=== Exercise directions ===
What you return should match the data below exactly, with every entry reproduced.

=== Material to process ===

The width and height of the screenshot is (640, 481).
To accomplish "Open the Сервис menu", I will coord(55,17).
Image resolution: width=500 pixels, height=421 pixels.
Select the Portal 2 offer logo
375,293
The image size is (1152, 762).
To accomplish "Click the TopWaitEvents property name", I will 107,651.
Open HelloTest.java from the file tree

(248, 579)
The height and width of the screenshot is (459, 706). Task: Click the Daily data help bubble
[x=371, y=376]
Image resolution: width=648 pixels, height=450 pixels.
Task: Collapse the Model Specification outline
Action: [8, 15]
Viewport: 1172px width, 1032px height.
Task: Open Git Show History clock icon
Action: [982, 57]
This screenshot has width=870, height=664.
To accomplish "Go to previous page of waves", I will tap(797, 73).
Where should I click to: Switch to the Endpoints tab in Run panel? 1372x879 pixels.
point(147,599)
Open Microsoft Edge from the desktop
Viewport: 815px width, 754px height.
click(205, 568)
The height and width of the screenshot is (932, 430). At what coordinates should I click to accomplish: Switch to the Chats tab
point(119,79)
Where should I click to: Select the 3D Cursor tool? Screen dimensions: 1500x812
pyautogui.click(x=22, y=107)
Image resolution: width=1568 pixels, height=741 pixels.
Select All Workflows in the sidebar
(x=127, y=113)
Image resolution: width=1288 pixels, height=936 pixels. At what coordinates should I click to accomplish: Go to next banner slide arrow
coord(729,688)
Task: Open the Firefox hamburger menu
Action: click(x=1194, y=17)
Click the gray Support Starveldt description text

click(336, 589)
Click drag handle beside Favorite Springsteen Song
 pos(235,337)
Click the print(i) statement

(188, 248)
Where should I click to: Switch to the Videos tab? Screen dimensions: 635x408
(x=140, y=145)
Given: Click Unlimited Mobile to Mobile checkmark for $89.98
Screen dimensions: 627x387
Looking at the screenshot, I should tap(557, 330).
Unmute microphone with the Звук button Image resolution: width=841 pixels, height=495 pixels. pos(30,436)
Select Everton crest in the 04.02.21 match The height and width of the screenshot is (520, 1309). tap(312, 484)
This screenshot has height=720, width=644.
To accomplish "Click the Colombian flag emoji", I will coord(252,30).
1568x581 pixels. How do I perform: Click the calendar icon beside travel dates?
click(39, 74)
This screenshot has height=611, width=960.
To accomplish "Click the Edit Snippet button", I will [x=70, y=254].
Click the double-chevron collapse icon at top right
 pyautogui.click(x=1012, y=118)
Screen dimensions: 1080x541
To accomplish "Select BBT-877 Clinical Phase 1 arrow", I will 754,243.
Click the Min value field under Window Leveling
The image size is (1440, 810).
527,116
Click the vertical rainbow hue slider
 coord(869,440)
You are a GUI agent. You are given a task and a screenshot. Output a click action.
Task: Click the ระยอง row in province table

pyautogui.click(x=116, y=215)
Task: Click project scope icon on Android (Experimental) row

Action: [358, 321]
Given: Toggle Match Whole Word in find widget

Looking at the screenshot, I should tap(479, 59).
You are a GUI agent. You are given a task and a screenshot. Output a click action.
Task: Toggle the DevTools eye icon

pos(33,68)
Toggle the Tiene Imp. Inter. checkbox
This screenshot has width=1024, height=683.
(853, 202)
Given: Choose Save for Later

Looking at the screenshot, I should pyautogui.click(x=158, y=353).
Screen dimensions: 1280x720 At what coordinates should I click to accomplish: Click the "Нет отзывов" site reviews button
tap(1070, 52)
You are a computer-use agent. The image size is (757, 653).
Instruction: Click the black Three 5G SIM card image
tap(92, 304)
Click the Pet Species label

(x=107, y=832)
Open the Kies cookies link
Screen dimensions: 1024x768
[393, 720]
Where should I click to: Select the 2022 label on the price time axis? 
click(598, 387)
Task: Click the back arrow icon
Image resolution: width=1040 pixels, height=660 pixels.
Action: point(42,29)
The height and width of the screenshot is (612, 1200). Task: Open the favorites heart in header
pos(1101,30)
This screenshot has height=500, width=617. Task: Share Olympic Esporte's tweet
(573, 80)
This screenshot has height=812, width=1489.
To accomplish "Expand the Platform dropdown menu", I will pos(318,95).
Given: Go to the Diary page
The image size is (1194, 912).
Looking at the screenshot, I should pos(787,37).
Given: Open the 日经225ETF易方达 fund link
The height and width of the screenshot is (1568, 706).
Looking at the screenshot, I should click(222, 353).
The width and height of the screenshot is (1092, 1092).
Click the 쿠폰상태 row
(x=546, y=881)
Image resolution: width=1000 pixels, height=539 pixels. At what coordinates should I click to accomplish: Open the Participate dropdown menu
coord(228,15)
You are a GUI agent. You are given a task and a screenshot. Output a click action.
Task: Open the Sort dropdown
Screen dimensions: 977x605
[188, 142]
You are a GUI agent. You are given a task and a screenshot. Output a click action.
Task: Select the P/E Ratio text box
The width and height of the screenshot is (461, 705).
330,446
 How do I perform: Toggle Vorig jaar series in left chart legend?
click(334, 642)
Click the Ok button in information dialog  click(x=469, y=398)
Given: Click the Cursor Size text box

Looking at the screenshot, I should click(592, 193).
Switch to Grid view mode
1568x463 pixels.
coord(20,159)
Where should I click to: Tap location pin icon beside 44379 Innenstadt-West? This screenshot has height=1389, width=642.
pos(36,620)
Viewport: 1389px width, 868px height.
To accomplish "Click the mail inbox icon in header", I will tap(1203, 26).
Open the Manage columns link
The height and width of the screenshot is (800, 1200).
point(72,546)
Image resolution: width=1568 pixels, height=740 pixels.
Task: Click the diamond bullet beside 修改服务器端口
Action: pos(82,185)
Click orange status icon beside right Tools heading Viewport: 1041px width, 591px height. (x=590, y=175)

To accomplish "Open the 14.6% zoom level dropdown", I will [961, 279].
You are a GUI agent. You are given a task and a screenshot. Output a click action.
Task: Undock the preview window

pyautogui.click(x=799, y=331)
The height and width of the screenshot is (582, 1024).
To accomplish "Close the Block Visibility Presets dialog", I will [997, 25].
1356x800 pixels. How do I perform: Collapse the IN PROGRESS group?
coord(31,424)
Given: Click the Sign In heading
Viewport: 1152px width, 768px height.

=== Written answer ===
The width and height of the screenshot is (640, 481).
To accomplish "Open the Сервис menu", I will coord(55,17).
Image resolution: width=500 pixels, height=421 pixels.
Select the Portal 2 offer logo
375,293
The image size is (1152, 762).
To accomplish "Click the TopWaitEvents property name", I will 107,651.
Open HelloTest.java from the file tree

(248, 579)
The height and width of the screenshot is (459, 706). Task: Click the Daily data help bubble
[x=371, y=376]
Image resolution: width=648 pixels, height=450 pixels.
Task: Collapse the Model Specification outline
Action: [8, 15]
Viewport: 1172px width, 1032px height.
Task: Open Git Show History clock icon
Action: [982, 57]
This screenshot has width=870, height=664.
To accomplish "Go to previous page of waves", I will tap(797, 73).
Where should I click to: Switch to the Endpoints tab in Run panel? 1372x879 pixels.
point(147,599)
Open Microsoft Edge from the desktop
Viewport: 815px width, 754px height.
click(205, 568)
The height and width of the screenshot is (932, 430). At what coordinates should I click to accomplish: Switch to the Chats tab
point(119,79)
Where should I click to: Select the 3D Cursor tool? Screen dimensions: 1500x812
pyautogui.click(x=22, y=107)
Image resolution: width=1568 pixels, height=741 pixels.
Select All Workflows in the sidebar
(x=127, y=113)
Image resolution: width=1288 pixels, height=936 pixels. At what coordinates should I click to accomplish: Go to next banner slide arrow
coord(729,688)
Task: Open the Firefox hamburger menu
Action: click(x=1194, y=17)
Click the gray Support Starveldt description text

click(336, 589)
Click drag handle beside Favorite Springsteen Song
 pos(235,337)
Click the print(i) statement

(188, 248)
Where should I click to: Switch to the Videos tab? Screen dimensions: 635x408
(x=140, y=145)
Given: Click Unlimited Mobile to Mobile checkmark for $89.98
Screen dimensions: 627x387
Looking at the screenshot, I should tap(557, 330).
Unmute microphone with the Звук button Image resolution: width=841 pixels, height=495 pixels. pos(30,436)
Select Everton crest in the 04.02.21 match The height and width of the screenshot is (520, 1309). tap(312, 484)
This screenshot has height=720, width=644.
To accomplish "Click the Colombian flag emoji", I will coord(252,30).
1568x581 pixels. How do I perform: Click the calendar icon beside travel dates?
click(39, 74)
This screenshot has height=611, width=960.
To accomplish "Click the Edit Snippet button", I will [x=70, y=254].
Click the double-chevron collapse icon at top right
 pyautogui.click(x=1012, y=118)
Screen dimensions: 1080x541
To accomplish "Select BBT-877 Clinical Phase 1 arrow", I will 754,243.
Click the Min value field under Window Leveling
The image size is (1440, 810).
527,116
Click the vertical rainbow hue slider
 coord(869,440)
You are a GUI agent. You are given a task and a screenshot. Output a click action.
Task: Click the ระยอง row in province table

pyautogui.click(x=116, y=215)
Task: Click project scope icon on Android (Experimental) row

Action: [358, 321]
Given: Toggle Match Whole Word in find widget

Looking at the screenshot, I should tap(479, 59).
You are a GUI agent. You are given a task and a screenshot. Output a click action.
Task: Toggle the DevTools eye icon

pos(33,68)
Toggle the Tiene Imp. Inter. checkbox
This screenshot has width=1024, height=683.
(853, 202)
Given: Choose Save for Later

Looking at the screenshot, I should pyautogui.click(x=158, y=353).
Screen dimensions: 1280x720 At what coordinates should I click to accomplish: Click the "Нет отзывов" site reviews button
tap(1070, 52)
You are a computer-use agent. The image size is (757, 653).
Instruction: Click the black Three 5G SIM card image
tap(92, 304)
Click the Pet Species label

(x=107, y=832)
Open the Kies cookies link
Screen dimensions: 1024x768
[393, 720]
Where should I click to: Select the 2022 label on the price time axis? 
click(598, 387)
Task: Click the back arrow icon
Image resolution: width=1040 pixels, height=660 pixels.
Action: point(42,29)
The height and width of the screenshot is (612, 1200). Task: Open the favorites heart in header
pos(1101,30)
This screenshot has height=500, width=617. Task: Share Olympic Esporte's tweet
(573, 80)
This screenshot has height=812, width=1489.
To accomplish "Expand the Platform dropdown menu", I will pos(318,95).
Given: Go to the Diary page
The image size is (1194, 912).
Looking at the screenshot, I should pos(787,37).
Given: Open the 日经225ETF易方达 fund link
The height and width of the screenshot is (1568, 706).
Looking at the screenshot, I should click(222, 353).
The width and height of the screenshot is (1092, 1092).
Click the 쿠폰상태 row
(x=546, y=881)
Image resolution: width=1000 pixels, height=539 pixels. At what coordinates should I click to accomplish: Open the Participate dropdown menu
coord(228,15)
You are a GUI agent. You are given a task and a screenshot. Output a click action.
Task: Open the Sort dropdown
Screen dimensions: 977x605
[188, 142]
You are a GUI agent. You are given a task and a screenshot. Output a click action.
Task: Select the P/E Ratio text box
The width and height of the screenshot is (461, 705).
330,446
 How do I perform: Toggle Vorig jaar series in left chart legend?
click(334, 642)
Click the Ok button in information dialog  click(x=469, y=398)
Given: Click the Cursor Size text box

Looking at the screenshot, I should click(592, 193).
Switch to Grid view mode
1568x463 pixels.
coord(20,159)
Where should I click to: Tap location pin icon beside 44379 Innenstadt-West? This screenshot has height=1389, width=642.
pos(36,620)
Viewport: 1389px width, 868px height.
To accomplish "Click the mail inbox icon in header", I will tap(1203, 26).
Open the Manage columns link
The height and width of the screenshot is (800, 1200).
point(72,546)
Image resolution: width=1568 pixels, height=740 pixels.
Task: Click the diamond bullet beside 修改服务器端口
Action: pos(82,185)
Click orange status icon beside right Tools heading Viewport: 1041px width, 591px height. (x=590, y=175)

To accomplish "Open the 14.6% zoom level dropdown", I will [961, 279].
You are a GUI agent. You are given a task and a screenshot. Output a click action.
Task: Undock the preview window

pyautogui.click(x=799, y=331)
The height and width of the screenshot is (582, 1024).
To accomplish "Close the Block Visibility Presets dialog", I will [997, 25].
1356x800 pixels. How do I perform: Collapse the IN PROGRESS group?
coord(31,424)
Given: Click the Sign In heading
Viewport: 1152px width, 768px height.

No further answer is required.